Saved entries
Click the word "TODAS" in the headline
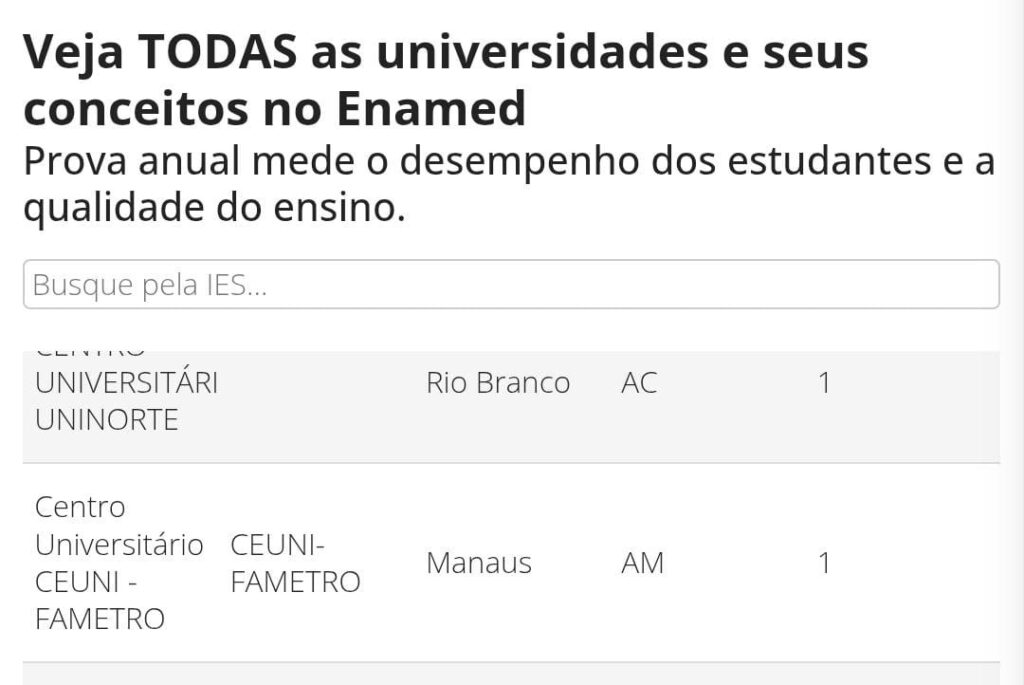This screenshot has height=685, width=1024. click(x=217, y=53)

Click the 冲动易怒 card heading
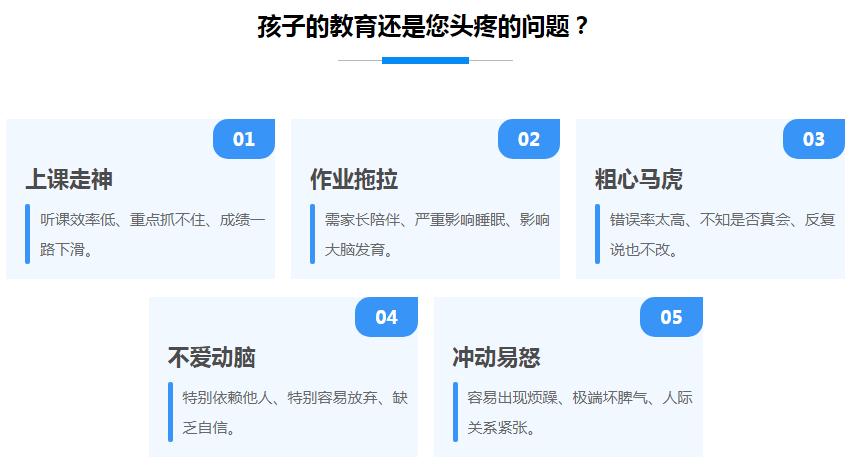point(496,358)
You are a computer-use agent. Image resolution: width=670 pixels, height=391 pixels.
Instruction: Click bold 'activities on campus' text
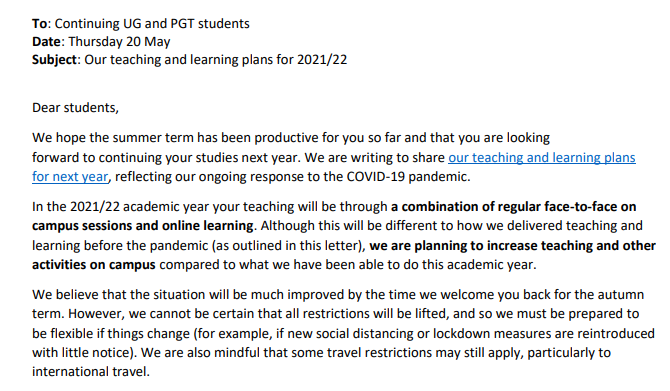pos(94,265)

_Problem_
Starting with the first line of the data above, write out each line exactly up to and including the line that holds "You are a computer-use". Pictures stay out.

_Exercise result_
Click the word "TODAS" in the headline
This screenshot has height=685, width=1024. click(x=217, y=53)

Click the 冲动易怒 card heading
point(496,358)
You are a computer-use agent. Image resolution: width=670 pixels, height=391 pixels.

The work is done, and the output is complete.